Make it again: Yes, and next time as the recipe describes.
Cost factor: $10-$15 ish? We used pantry ingredients, but to start from scratch it would be about $10 for the dough and sausage, and another $5 for the ricotta and other cheeses.
This recipe is probably in the genre of what the Food Network would call semi-homemade. The real recipe calls for using "whole frozen, unrisen dinner rolls," which is a nice shortcut to making your own dough. Since we made these only a few days before our cross-country move, though, I took the opportunity to use some freezer items and consequently didn't match the ingredients precisely. For example, I used the Publix pizza dough we'd had in our freezer. We let it proof for a few hours, but forgot to take it out of the bag, so we didn't get too much "rise" from it. Whoops.
Trouble was, that meant that it was incredibly difficult to roll. And I'm not sure if that's because it was pizza dough versus the dinner rolls, or because I forgot to take it out of the bag. In any event, here it is, cut into sections -- if you don't already know this, the more you work with dough, the harder it is to work with until it's effectively trash. So I took the "not-really-proofed" dough and cut it into sections with one cut per section. It was a fun geometry exercise to get the sections relatively equal. But the rolling? Well, not so good, boss.

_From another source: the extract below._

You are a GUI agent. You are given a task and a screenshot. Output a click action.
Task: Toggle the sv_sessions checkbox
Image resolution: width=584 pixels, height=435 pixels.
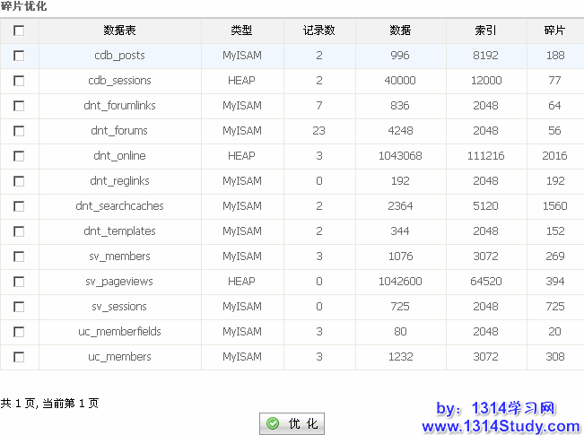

We had Italian sausage in our fridge, and although we had the bricks of parmesan, that will keep quite well on our trip, but we also almost always have frozen bags of shredded cheese. So again, I used a bag of Kraft "Italian Five Cheese Blend" which has mozzarella, provolone, parmesan, romano, and asiago cheeses. That, red pepper flakes, Italian seasoning, some onions and the sausage all get mixed together and although the photo was pretty icky looking, the filling was delicious enough to eat with a spoon. Which I did. A lot. (Also, because we made ALL the sausage we had in the package, but didn't have a lot of dough to go with it, we had a lot of extra filling. We saved what we didn't use and then heated it and put it on sandwiches -- holy cheesy sausagey deliciousness, batman. I would make the filling again just to make sandwiches with it again. Really.)
|They sure look ugly, don't they? And I even threw one dough section out, it was so over-worked and un-rollable!|
In any event, you stuff your calzones, brush them with egg, and bake them about 10 minutes.
And you get these!
|OKay, okay, they still look ugly. I know.|
Despite appearances, it really turned out to be not a bad dinner at all. It was also insanely easy to put together, and the perfect kind of meal for those evenings when your time is either split (so you can make the sausage mix earlier in the day and roll the calzones later), or precious (you know, like when you're packing a house to move across the country and you're dreadfully far behind and staring down a deadline!).
The pizza dough was a little too thick -- which we suspected would happen after our proofing/rolling deal -- but they were tasty served with a simple jar of "emergency" sauce we opened and heated up. (We typically make our own sauce but always -- ALWAYS -- have jars of sauce on hand for pasta emergencies!) But they didn't suffer at all for the cheat on the cheese, and I might do the same thing again in the future, just because it was so easy.